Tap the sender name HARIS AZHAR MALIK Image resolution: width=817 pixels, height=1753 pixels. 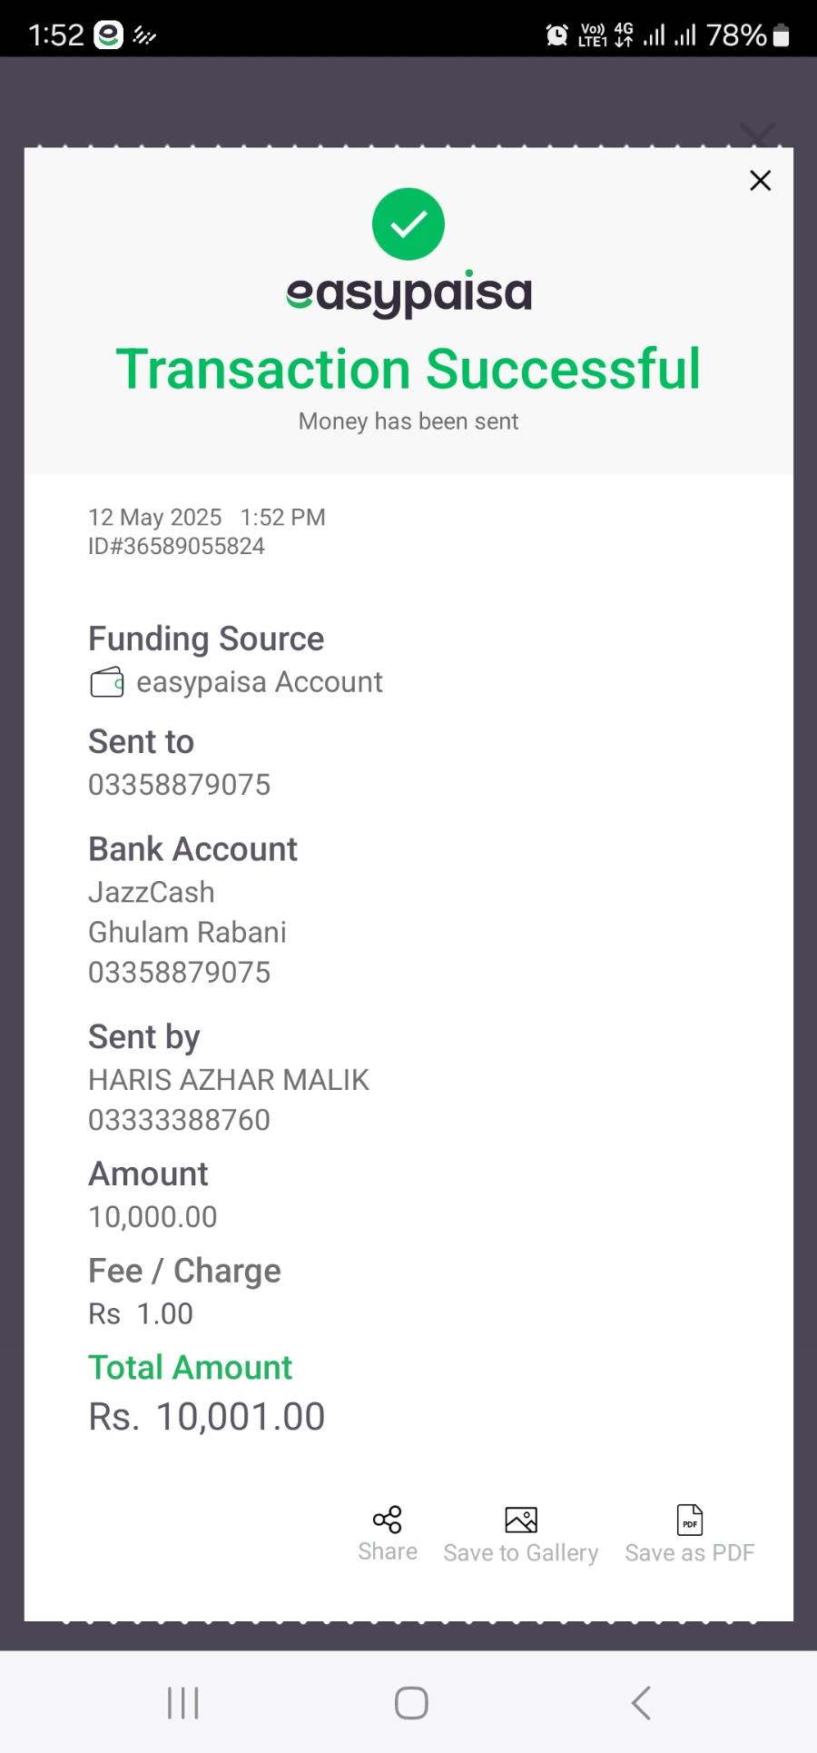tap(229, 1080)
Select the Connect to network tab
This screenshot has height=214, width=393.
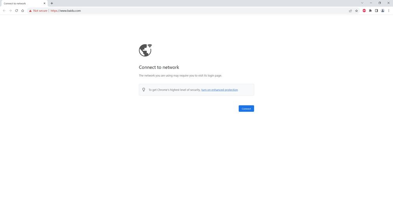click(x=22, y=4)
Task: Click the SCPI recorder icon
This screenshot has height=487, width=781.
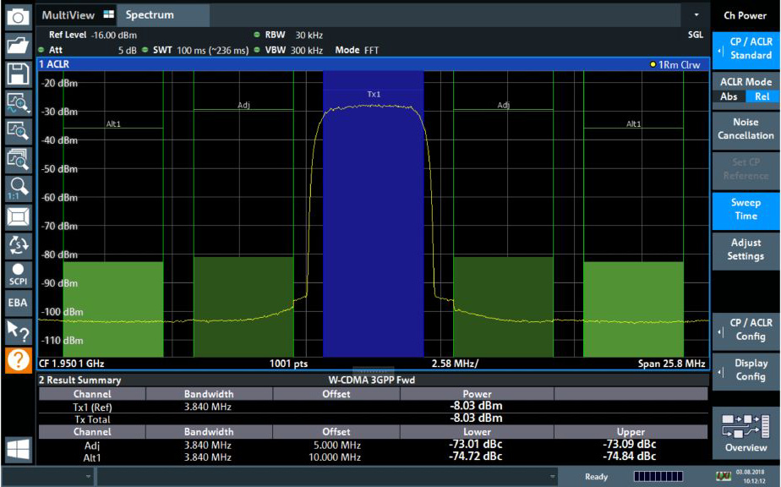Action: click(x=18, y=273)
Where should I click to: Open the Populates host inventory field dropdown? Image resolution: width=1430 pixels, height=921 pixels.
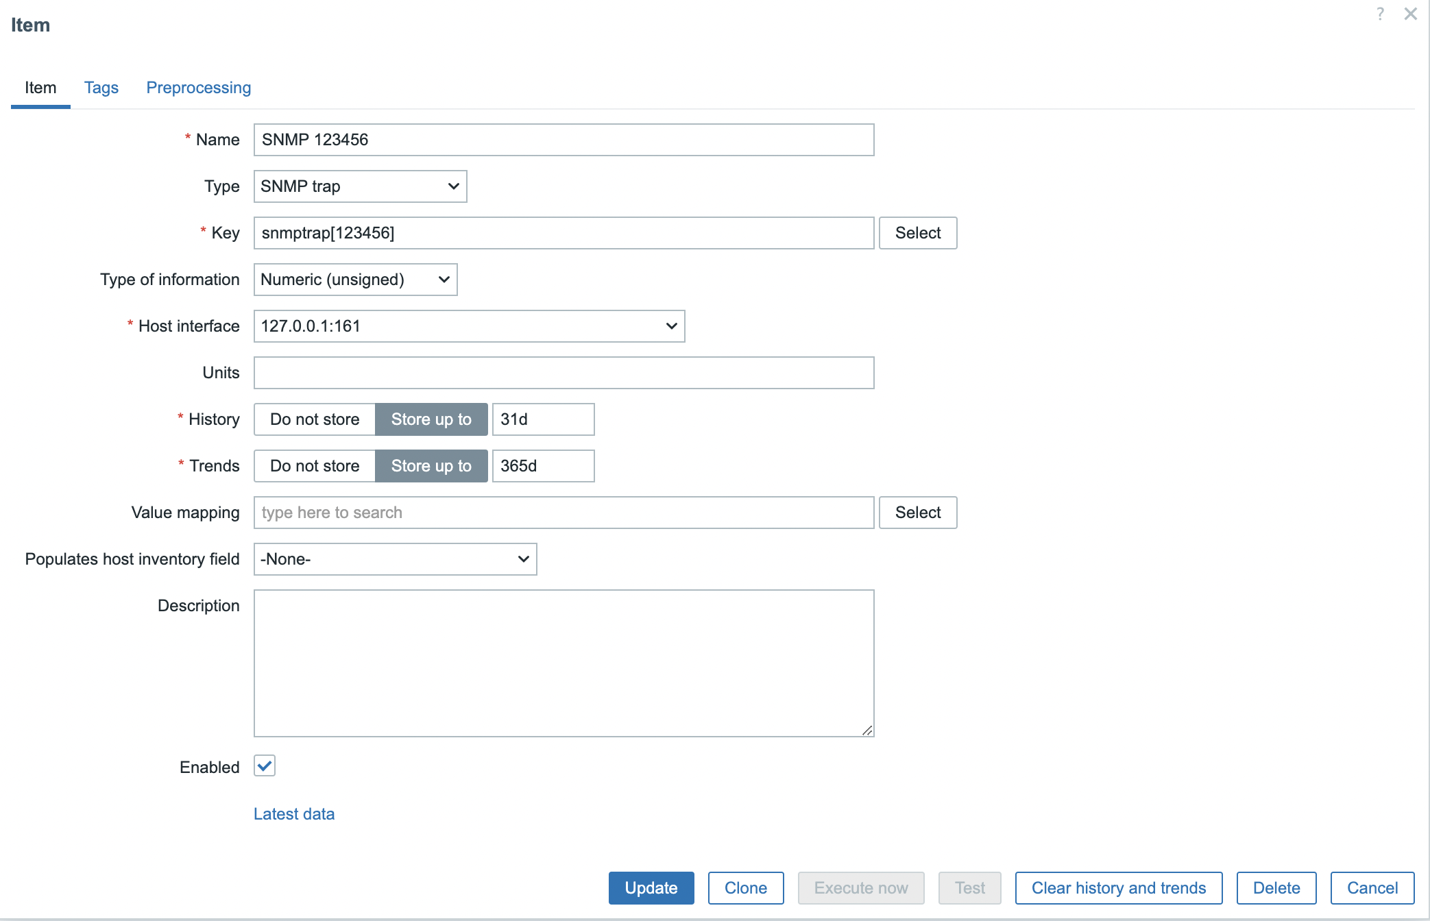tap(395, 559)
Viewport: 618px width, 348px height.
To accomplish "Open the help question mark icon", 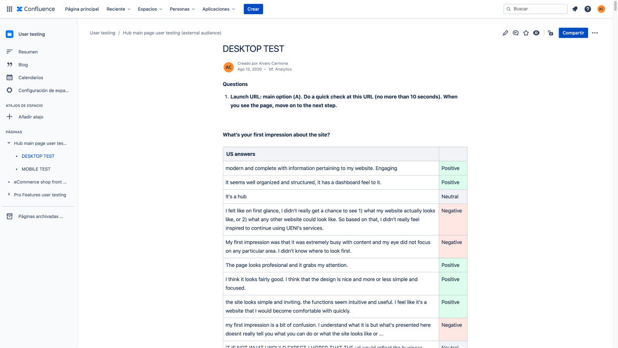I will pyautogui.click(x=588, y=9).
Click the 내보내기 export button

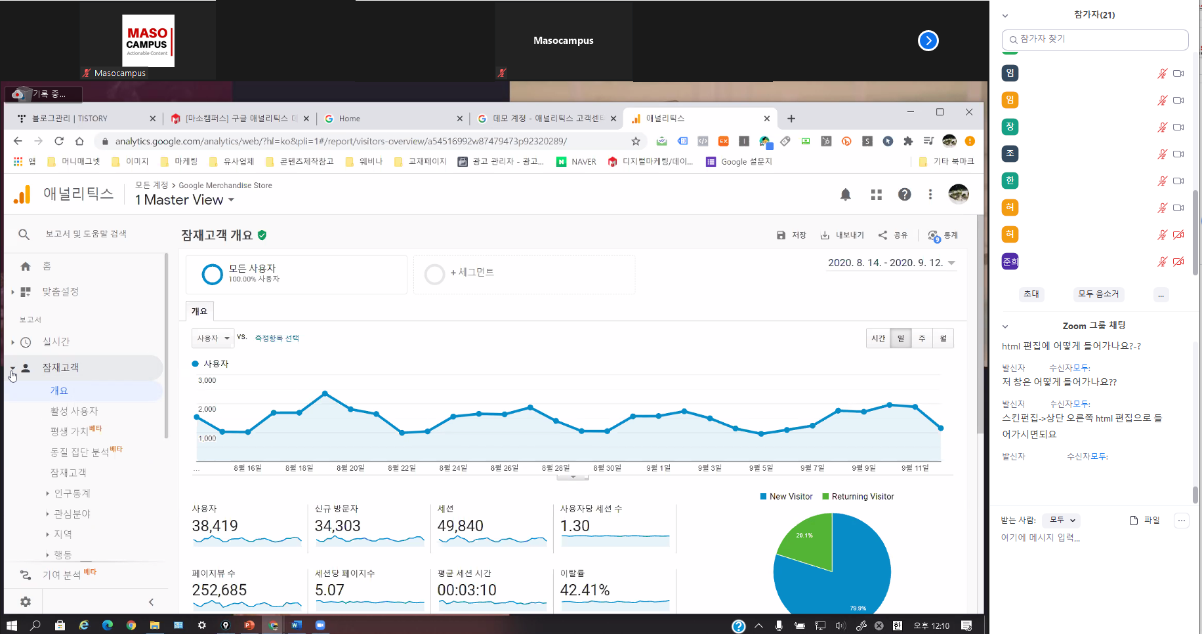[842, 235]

········

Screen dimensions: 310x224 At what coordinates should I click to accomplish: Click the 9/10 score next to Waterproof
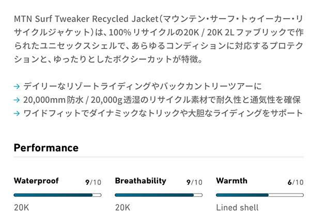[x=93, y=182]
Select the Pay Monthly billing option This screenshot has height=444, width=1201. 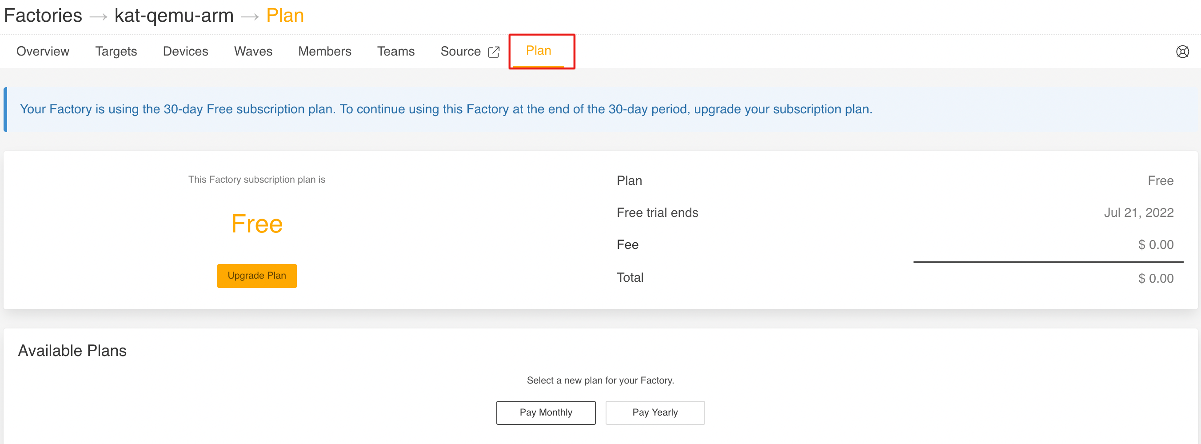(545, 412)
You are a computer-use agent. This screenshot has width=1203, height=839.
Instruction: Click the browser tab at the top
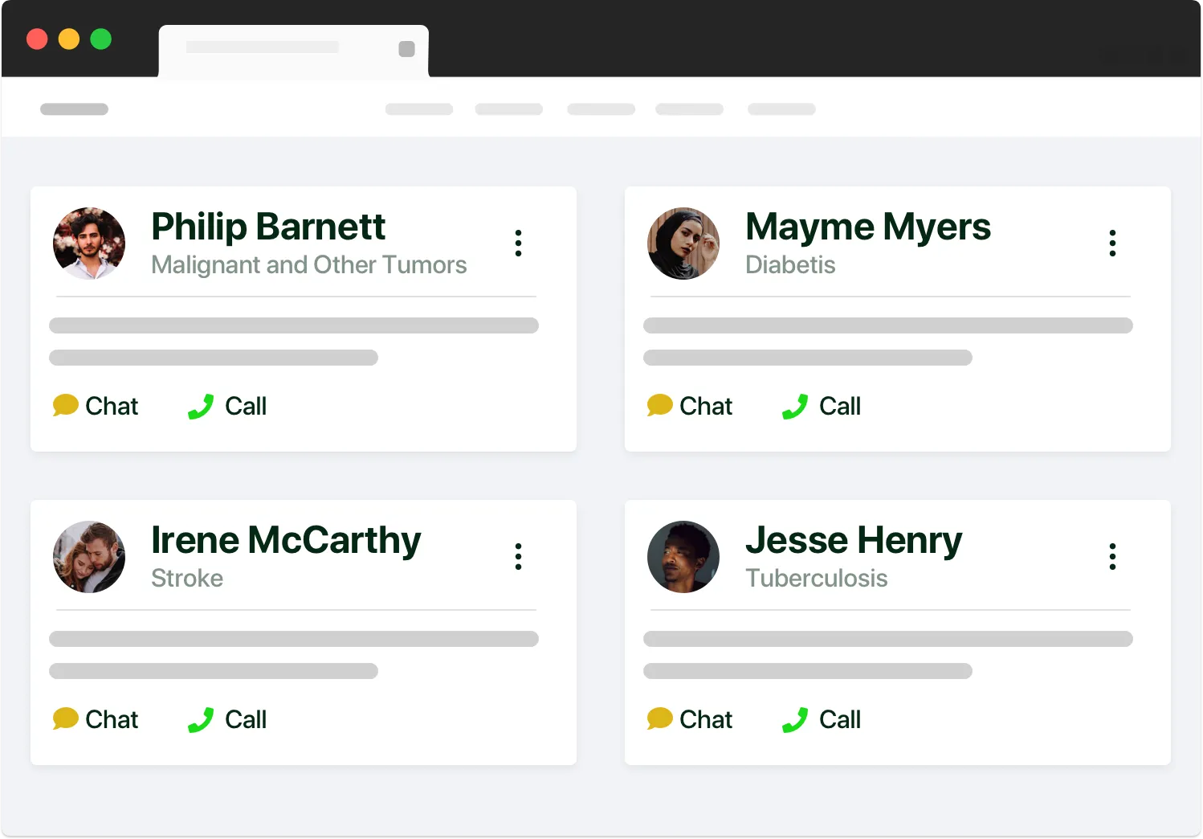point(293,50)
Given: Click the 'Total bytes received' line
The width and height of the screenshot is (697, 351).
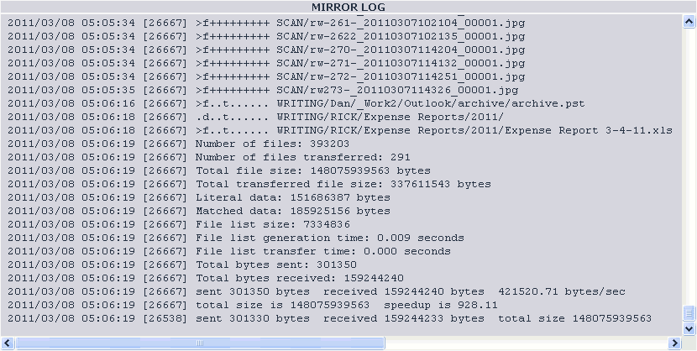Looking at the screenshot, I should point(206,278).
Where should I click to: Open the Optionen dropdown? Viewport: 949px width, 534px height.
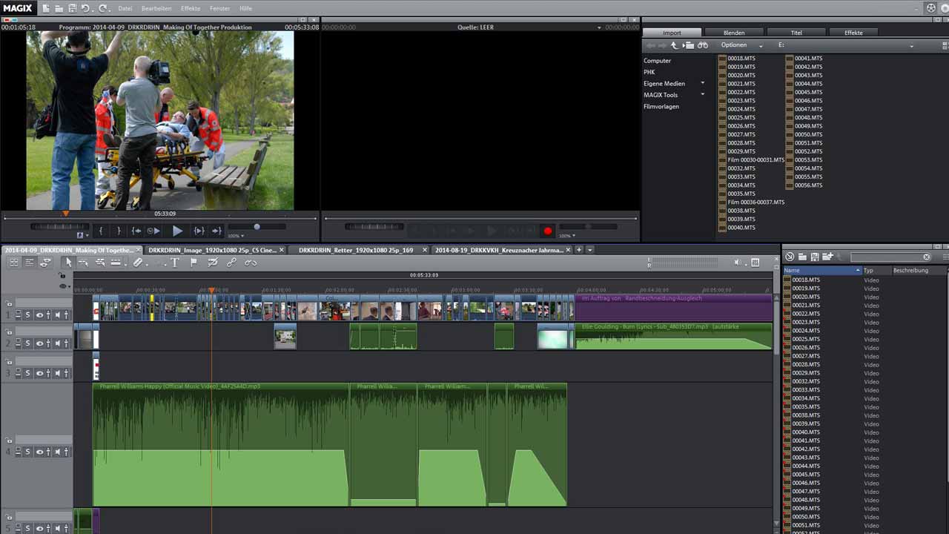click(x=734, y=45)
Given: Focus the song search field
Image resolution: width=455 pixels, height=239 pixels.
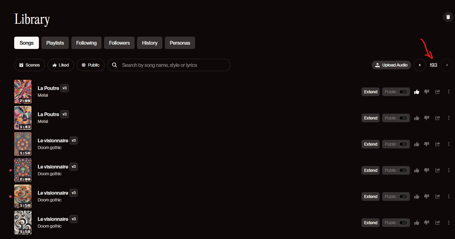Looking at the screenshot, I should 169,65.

········

* [WHAT TO WORK ON]
Bring together all lines of the entries above in which the string "Given" occurs.

* [FINISHED EXERCISE]
Given: Click the 'Total bytes received' line
Given: Focus the song search field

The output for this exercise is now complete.